**THE DATA:**
__________________________________________________
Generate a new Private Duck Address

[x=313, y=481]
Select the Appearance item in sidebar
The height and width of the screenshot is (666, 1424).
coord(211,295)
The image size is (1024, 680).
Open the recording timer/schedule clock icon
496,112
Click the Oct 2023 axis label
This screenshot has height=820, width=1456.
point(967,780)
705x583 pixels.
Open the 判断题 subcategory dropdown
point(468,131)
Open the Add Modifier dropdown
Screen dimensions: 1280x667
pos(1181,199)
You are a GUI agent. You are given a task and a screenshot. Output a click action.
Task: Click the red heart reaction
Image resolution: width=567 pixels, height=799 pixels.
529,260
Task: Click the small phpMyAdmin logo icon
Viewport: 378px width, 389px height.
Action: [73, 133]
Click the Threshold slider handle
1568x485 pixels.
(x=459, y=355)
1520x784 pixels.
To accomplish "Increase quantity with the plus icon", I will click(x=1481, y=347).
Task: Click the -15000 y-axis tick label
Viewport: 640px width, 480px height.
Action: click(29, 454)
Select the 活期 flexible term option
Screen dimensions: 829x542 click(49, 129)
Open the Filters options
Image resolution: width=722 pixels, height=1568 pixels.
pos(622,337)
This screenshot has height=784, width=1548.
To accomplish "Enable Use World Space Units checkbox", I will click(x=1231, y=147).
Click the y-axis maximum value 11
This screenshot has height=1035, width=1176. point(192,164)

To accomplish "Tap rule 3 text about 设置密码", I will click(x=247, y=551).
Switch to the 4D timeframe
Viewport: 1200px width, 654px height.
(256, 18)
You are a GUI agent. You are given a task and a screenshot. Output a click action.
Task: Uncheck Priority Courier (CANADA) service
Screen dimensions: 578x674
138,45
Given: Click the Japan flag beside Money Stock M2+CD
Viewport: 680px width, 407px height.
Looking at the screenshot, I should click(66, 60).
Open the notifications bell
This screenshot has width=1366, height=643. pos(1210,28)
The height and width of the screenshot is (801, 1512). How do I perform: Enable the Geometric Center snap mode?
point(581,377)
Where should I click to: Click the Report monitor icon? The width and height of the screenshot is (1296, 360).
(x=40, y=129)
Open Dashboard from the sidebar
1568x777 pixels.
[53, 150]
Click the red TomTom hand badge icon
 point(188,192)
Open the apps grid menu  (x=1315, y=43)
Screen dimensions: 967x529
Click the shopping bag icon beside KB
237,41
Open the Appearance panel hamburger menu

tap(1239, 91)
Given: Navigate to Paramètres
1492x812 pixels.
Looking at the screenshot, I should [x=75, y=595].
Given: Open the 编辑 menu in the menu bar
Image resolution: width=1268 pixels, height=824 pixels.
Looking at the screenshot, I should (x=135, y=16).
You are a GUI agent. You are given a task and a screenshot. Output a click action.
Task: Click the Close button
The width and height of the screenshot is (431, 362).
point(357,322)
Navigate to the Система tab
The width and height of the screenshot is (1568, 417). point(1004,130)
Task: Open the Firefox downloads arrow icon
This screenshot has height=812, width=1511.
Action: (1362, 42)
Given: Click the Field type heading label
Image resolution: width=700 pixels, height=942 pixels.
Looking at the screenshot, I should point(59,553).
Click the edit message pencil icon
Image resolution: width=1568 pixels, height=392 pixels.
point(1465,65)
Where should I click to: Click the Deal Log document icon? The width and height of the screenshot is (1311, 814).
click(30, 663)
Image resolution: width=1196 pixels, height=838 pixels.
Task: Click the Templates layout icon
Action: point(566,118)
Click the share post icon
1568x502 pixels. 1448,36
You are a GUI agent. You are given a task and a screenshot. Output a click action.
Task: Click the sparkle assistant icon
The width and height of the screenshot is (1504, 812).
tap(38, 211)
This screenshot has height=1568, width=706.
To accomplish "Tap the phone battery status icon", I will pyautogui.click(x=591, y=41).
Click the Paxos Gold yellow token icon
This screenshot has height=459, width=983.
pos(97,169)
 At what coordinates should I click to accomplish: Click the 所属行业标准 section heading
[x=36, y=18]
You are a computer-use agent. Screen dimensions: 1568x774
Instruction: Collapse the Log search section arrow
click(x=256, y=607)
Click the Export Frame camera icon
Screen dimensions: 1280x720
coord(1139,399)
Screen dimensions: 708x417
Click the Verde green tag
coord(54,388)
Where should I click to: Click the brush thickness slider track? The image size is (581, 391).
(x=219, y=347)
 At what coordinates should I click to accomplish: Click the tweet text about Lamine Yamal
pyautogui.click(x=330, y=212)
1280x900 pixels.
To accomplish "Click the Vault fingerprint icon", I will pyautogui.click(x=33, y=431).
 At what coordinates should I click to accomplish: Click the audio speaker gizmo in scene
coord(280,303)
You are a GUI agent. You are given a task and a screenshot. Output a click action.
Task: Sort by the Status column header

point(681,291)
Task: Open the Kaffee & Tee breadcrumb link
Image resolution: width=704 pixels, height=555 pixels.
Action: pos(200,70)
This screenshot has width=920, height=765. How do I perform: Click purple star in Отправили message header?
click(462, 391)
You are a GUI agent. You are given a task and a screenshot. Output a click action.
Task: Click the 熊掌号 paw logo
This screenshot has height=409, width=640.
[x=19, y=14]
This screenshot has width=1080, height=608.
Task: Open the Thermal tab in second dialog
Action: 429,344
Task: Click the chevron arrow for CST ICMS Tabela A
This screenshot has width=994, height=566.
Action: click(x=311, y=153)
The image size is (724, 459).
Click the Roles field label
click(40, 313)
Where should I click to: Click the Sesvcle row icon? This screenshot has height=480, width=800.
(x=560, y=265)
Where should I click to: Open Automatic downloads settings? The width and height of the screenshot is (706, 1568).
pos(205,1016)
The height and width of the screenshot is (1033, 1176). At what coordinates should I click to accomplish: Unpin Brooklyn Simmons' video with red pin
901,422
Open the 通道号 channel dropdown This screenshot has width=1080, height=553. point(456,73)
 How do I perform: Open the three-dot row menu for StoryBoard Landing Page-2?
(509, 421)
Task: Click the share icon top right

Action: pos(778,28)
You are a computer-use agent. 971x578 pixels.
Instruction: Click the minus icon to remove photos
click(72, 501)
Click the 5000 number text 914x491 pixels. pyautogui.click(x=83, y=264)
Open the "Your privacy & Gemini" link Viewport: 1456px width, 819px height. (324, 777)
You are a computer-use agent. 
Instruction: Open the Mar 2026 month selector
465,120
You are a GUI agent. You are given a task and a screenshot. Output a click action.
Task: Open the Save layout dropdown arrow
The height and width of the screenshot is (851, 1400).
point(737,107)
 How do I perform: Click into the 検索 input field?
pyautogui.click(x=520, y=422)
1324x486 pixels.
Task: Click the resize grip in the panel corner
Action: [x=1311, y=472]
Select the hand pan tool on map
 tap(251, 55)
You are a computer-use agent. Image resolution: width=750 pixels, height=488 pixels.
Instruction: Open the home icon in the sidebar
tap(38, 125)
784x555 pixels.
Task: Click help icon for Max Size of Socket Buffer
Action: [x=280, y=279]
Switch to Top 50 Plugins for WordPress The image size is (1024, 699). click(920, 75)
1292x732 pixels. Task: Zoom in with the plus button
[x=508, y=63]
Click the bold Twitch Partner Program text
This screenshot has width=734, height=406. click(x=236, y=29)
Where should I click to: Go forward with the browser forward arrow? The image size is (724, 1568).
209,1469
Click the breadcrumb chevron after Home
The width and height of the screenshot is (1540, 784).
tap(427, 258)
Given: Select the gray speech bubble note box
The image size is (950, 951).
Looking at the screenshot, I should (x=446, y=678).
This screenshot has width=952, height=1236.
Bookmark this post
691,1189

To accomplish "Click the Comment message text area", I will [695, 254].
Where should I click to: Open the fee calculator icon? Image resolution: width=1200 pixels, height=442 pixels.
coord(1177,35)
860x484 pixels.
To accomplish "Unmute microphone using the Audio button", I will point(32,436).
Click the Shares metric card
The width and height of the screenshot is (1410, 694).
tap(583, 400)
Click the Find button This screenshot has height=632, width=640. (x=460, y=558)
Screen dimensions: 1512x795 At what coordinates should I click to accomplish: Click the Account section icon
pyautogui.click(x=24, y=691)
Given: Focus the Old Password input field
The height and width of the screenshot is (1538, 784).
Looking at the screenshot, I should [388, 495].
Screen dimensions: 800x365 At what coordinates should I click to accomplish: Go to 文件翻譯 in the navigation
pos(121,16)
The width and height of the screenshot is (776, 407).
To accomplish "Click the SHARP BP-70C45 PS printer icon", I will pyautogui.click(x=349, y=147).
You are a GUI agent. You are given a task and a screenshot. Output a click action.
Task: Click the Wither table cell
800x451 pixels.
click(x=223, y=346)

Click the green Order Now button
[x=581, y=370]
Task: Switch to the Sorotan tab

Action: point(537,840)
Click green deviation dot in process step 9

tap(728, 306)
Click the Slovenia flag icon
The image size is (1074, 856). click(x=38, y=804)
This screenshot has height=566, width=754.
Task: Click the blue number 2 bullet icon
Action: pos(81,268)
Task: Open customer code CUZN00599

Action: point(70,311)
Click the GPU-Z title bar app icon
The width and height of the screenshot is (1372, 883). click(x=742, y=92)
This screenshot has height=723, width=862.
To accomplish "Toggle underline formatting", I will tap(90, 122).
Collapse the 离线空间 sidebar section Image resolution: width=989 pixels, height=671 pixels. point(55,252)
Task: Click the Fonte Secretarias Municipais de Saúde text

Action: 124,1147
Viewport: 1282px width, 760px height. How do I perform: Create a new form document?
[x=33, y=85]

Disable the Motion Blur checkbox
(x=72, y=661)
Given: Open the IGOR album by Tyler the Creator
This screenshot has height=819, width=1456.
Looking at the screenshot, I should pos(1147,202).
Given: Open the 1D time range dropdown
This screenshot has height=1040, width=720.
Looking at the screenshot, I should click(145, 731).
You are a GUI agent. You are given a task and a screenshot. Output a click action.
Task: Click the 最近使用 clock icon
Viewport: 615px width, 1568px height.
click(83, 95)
__________________________________________________
**WHAT YOU NEED TO DO:** From the data above, reproduce word for word the lines running from the line with "How do I perform: Open" to the line with "Click the Find", ends included.

**WRITTEN SOLUTION:**
 How do I perform: Open the three-dot row menu for StoryBoard Landing Page-2?
(509, 421)
Task: Click the share icon top right

Action: pos(778,28)
You are a computer-use agent. 971x578 pixels.
Instruction: Click the minus icon to remove photos
click(72, 501)
Click the 5000 number text 914x491 pixels. pyautogui.click(x=83, y=264)
Open the "Your privacy & Gemini" link Viewport: 1456px width, 819px height. (324, 777)
You are a computer-use agent. 
Instruction: Open the Mar 2026 month selector
465,120
You are a GUI agent. You are given a task and a screenshot. Output a click action.
Task: Open the Save layout dropdown arrow
The height and width of the screenshot is (851, 1400).
point(737,107)
 How do I perform: Click into the 検索 input field?
pyautogui.click(x=520, y=422)
1324x486 pixels.
Task: Click the resize grip in the panel corner
Action: [x=1311, y=472]
Select the hand pan tool on map
 tap(251, 55)
You are a computer-use agent. Image resolution: width=750 pixels, height=488 pixels.
Instruction: Open the home icon in the sidebar
tap(38, 125)
784x555 pixels.
Task: Click help icon for Max Size of Socket Buffer
Action: [x=280, y=279]
Switch to Top 50 Plugins for WordPress The image size is (1024, 699). click(920, 75)
1292x732 pixels. Task: Zoom in with the plus button
[x=508, y=63]
Click the bold Twitch Partner Program text
This screenshot has width=734, height=406. click(x=236, y=29)
Where should I click to: Go forward with the browser forward arrow? The image size is (724, 1568).
209,1469
Click the breadcrumb chevron after Home
The width and height of the screenshot is (1540, 784).
tap(427, 258)
Given: Select the gray speech bubble note box
The image size is (950, 951).
Looking at the screenshot, I should (x=446, y=678).
This screenshot has width=952, height=1236.
Bookmark this post
691,1189

To accomplish "Click the Comment message text area", I will [695, 254].
Where should I click to: Open the fee calculator icon? Image resolution: width=1200 pixels, height=442 pixels.
coord(1177,35)
860x484 pixels.
To accomplish "Unmute microphone using the Audio button", I will point(32,436).
Click the Shares metric card
The width and height of the screenshot is (1410, 694).
tap(583, 400)
Click the Find button This screenshot has height=632, width=640. (x=460, y=558)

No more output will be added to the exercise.